■ OBJECTIVE:
Return the following listing word for word, leaving out the pictures.

Text and item location entries
◆ ◆ ◆ ◆ ◆ ◆ ◆

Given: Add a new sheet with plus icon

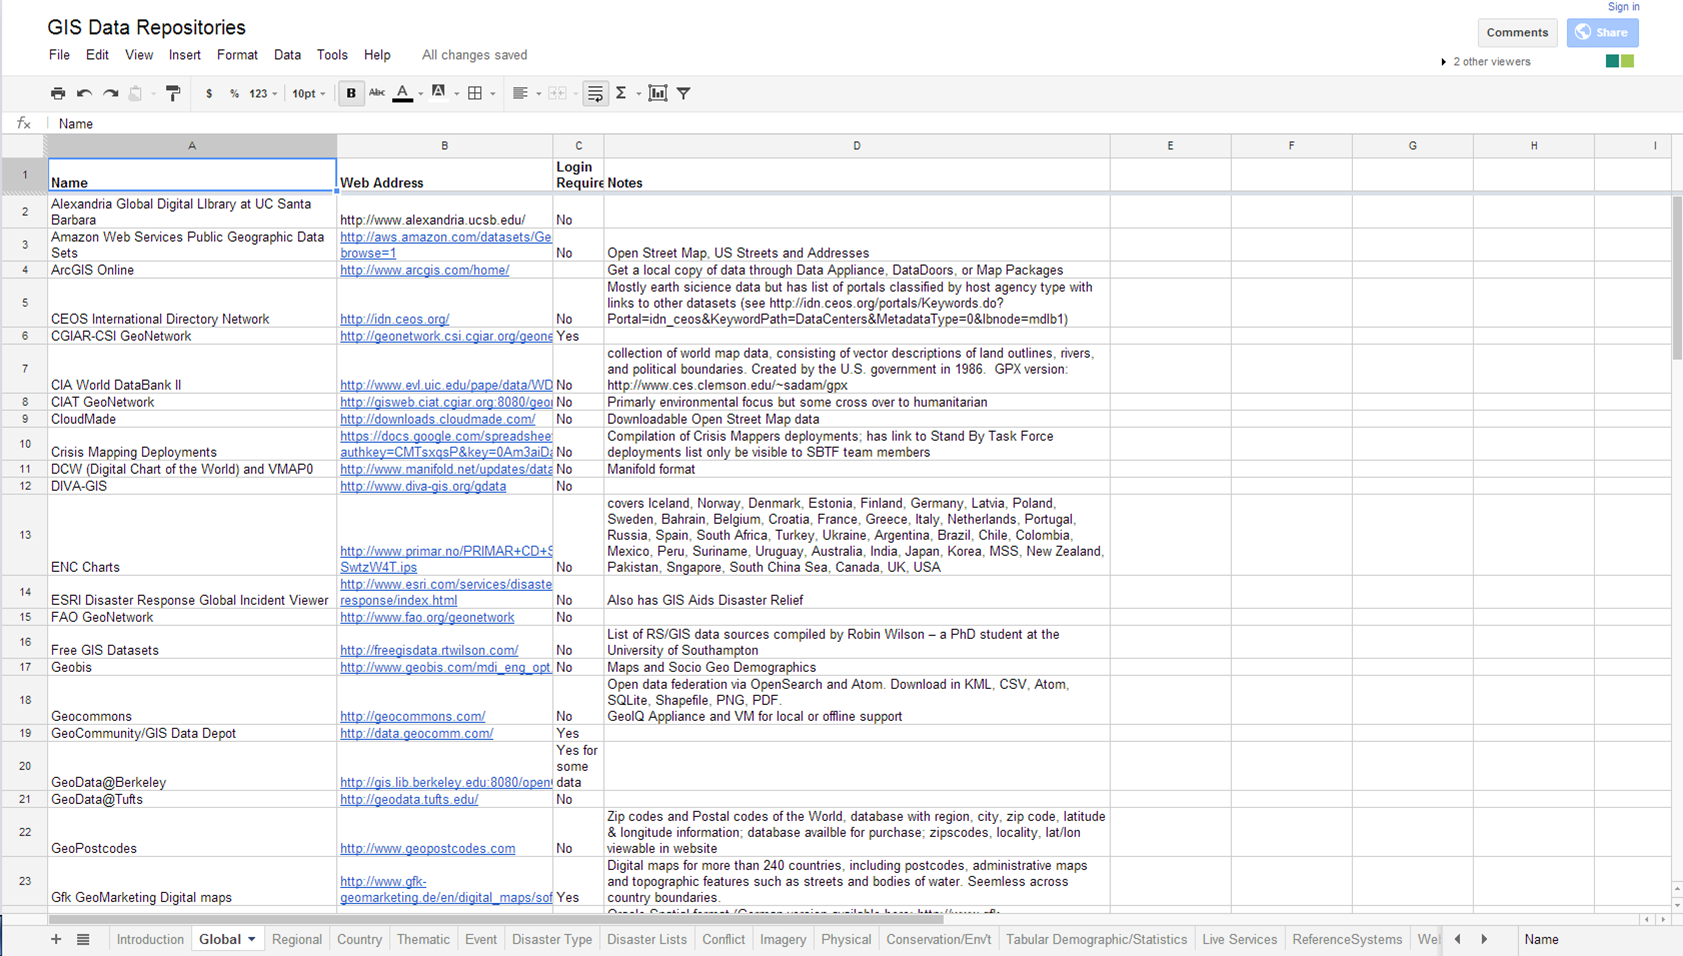Looking at the screenshot, I should point(56,939).
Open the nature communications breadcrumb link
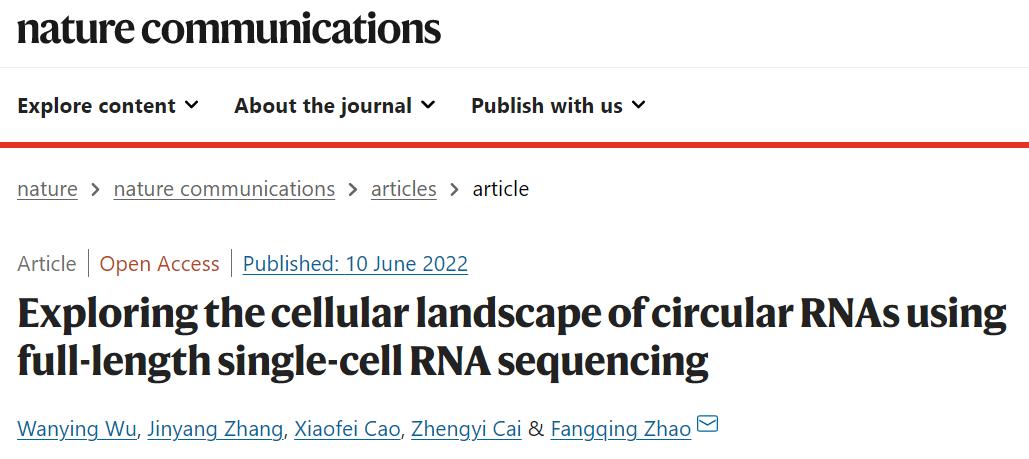The height and width of the screenshot is (459, 1029). click(x=224, y=190)
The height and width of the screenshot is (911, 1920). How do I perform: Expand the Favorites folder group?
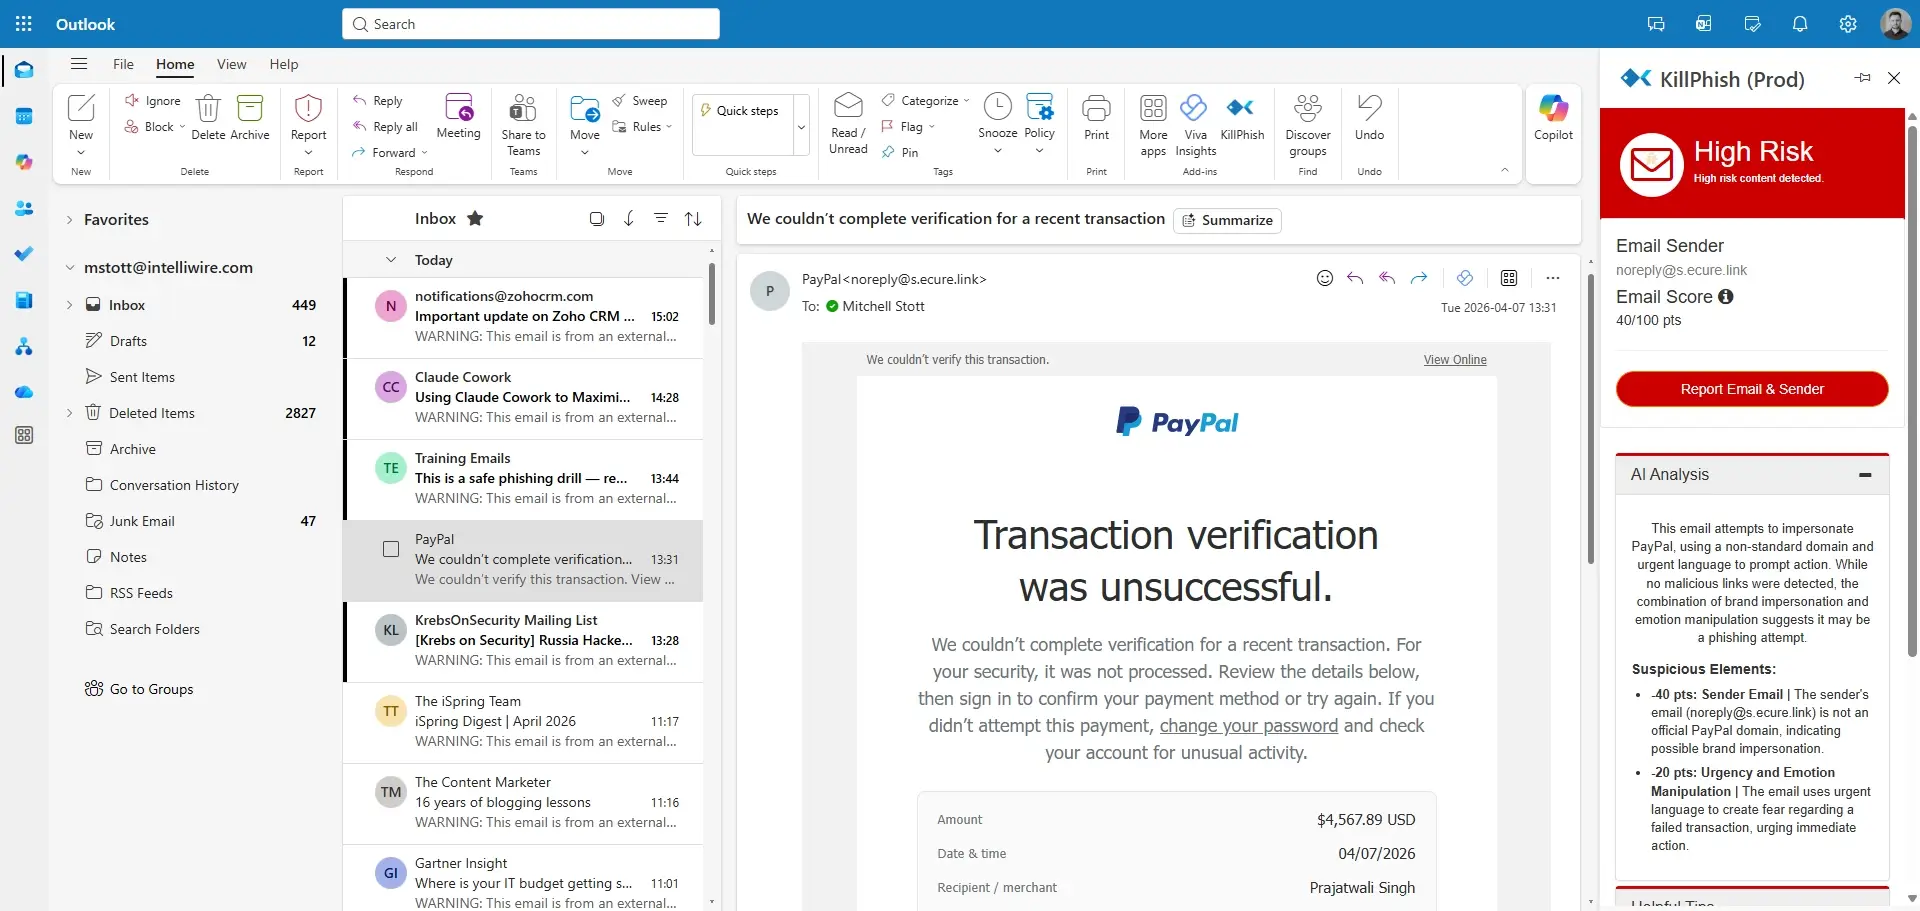tap(69, 220)
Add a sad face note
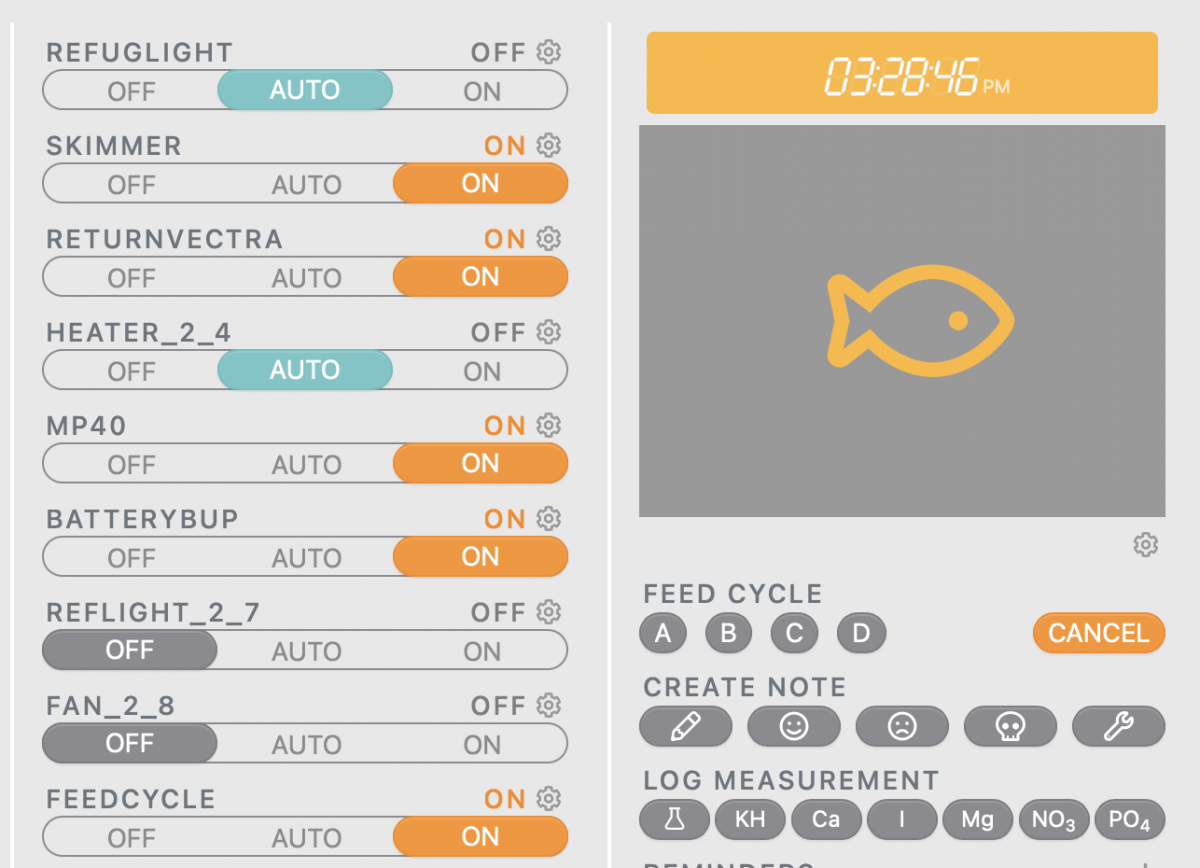Image resolution: width=1200 pixels, height=868 pixels. tap(902, 727)
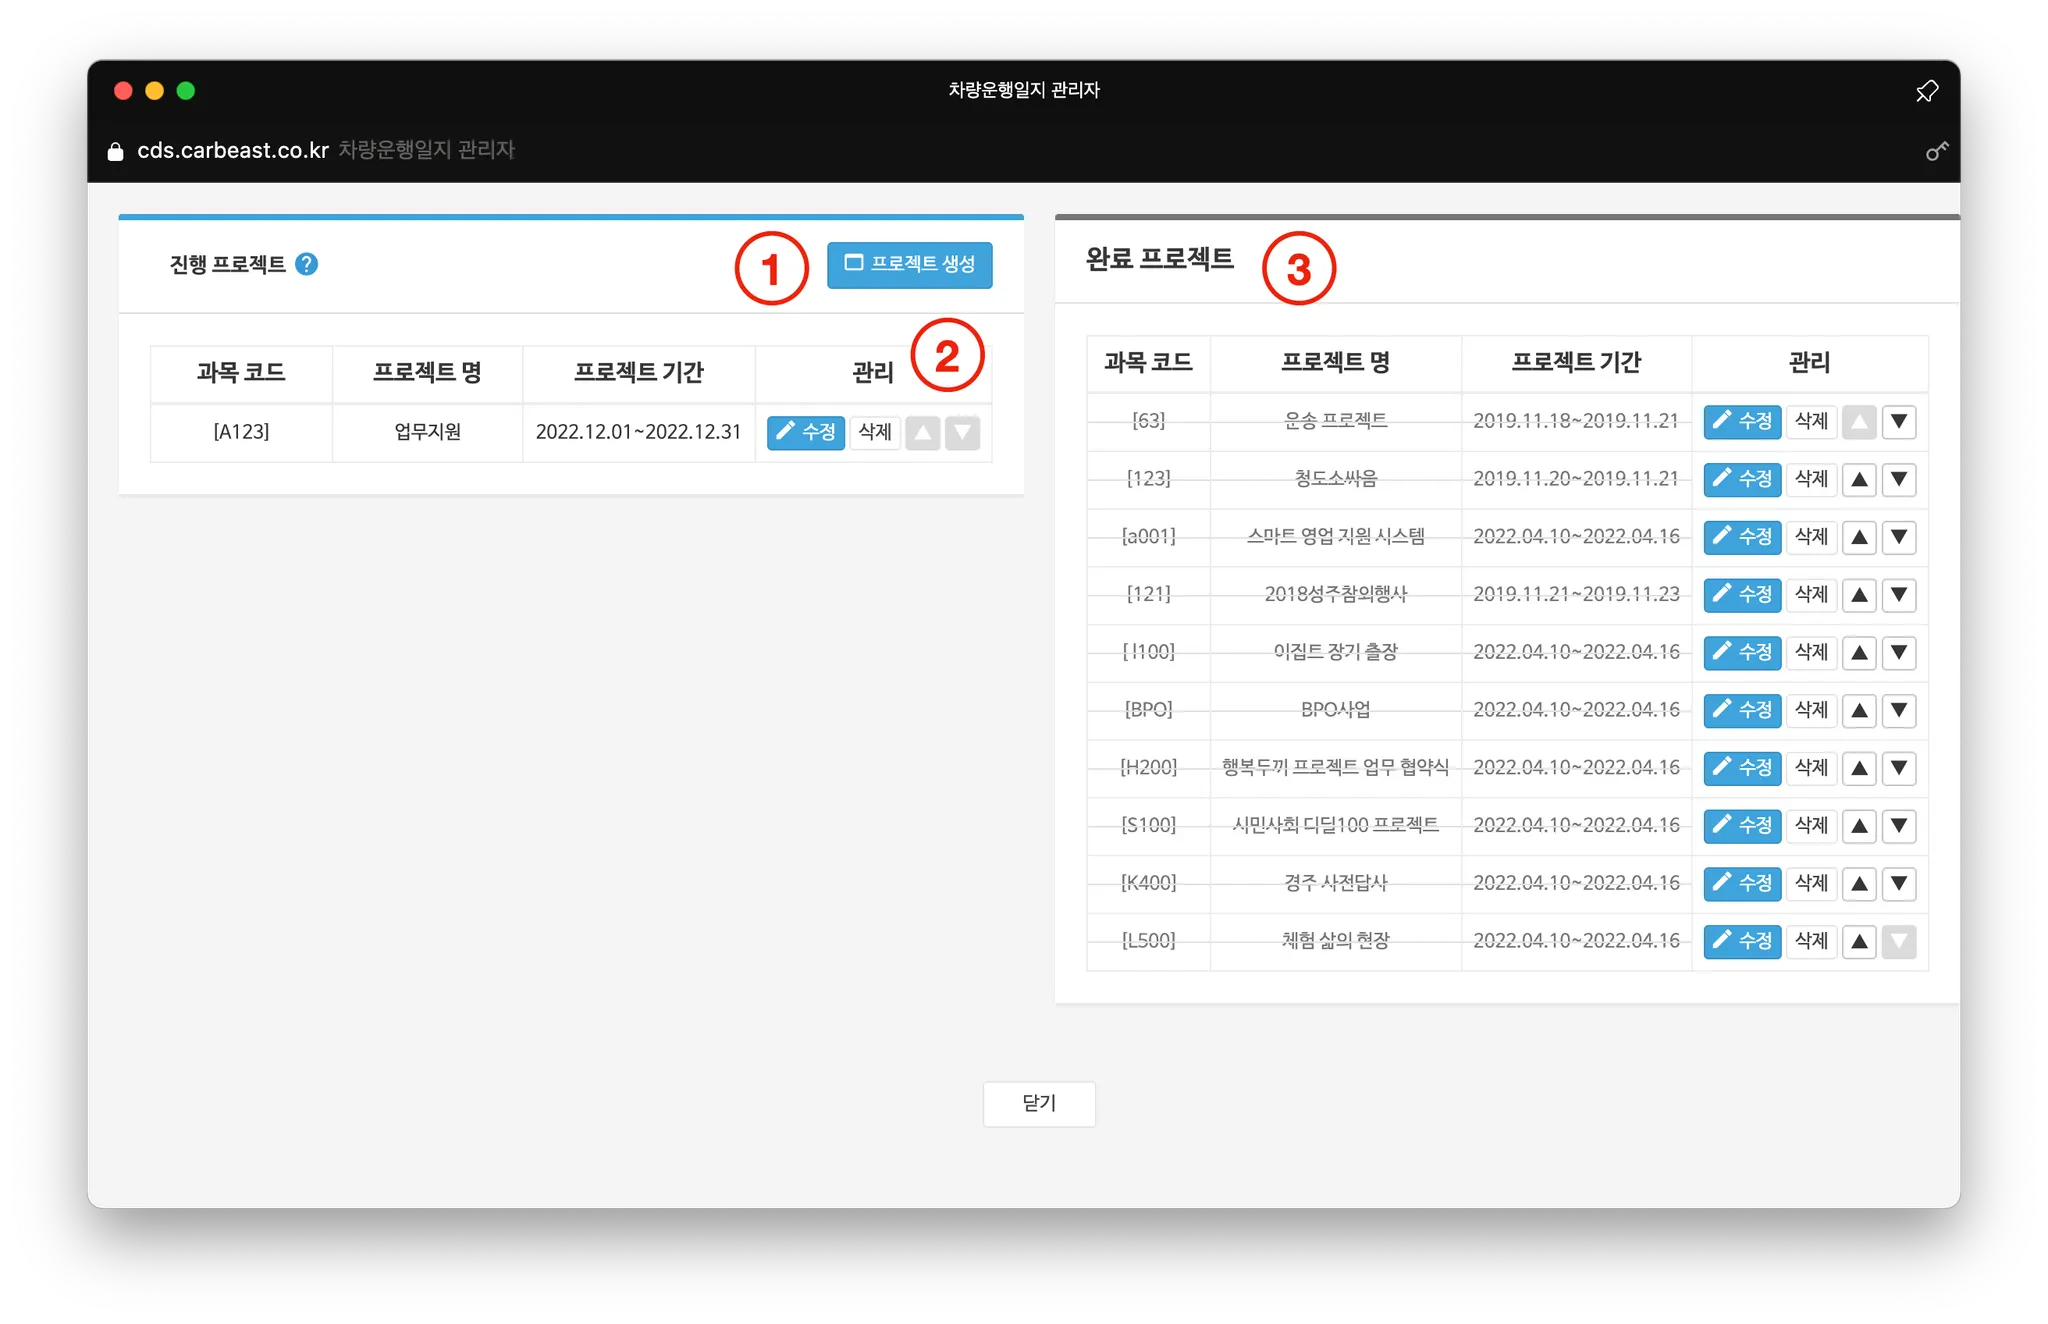Click the 닫기 button

1039,1103
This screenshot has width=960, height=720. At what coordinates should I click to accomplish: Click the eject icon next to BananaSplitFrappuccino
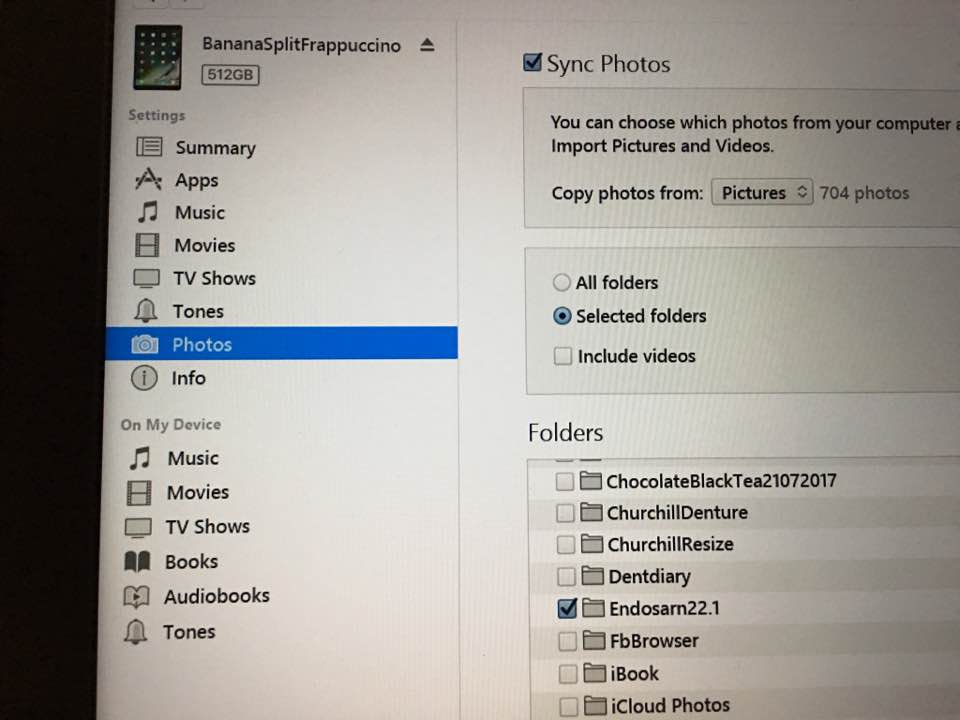[427, 44]
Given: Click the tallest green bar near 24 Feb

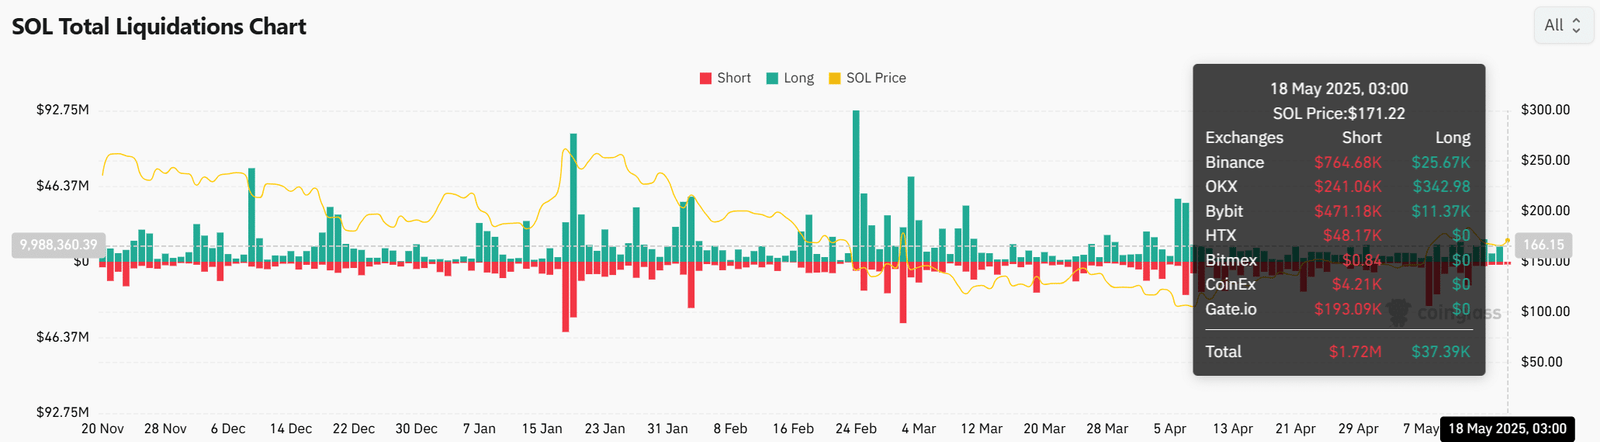Looking at the screenshot, I should pos(856,186).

◆ ◆ ◆ ◆ ◆ ◆ ◆

■ EXERCISE ANSWER:
Given: Add a new sheet with plus icon

Looking at the screenshot, I should point(56,939).
Open the nature communications breadcrumb link
The height and width of the screenshot is (459, 1029). click(x=224, y=190)
The height and width of the screenshot is (911, 1920). How do I perform: Expand the Favorites folder group?
tap(69, 220)
Add a sad face note
Image resolution: width=1200 pixels, height=868 pixels. tap(902, 727)
Click the 닫기 button

1039,1103
This screenshot has width=960, height=720. At what coordinates should I click to accomplish: Click the eject icon next to BananaSplitFrappuccino
[427, 44]
Given: Click the tallest green bar near 24 Feb

Looking at the screenshot, I should pos(856,186).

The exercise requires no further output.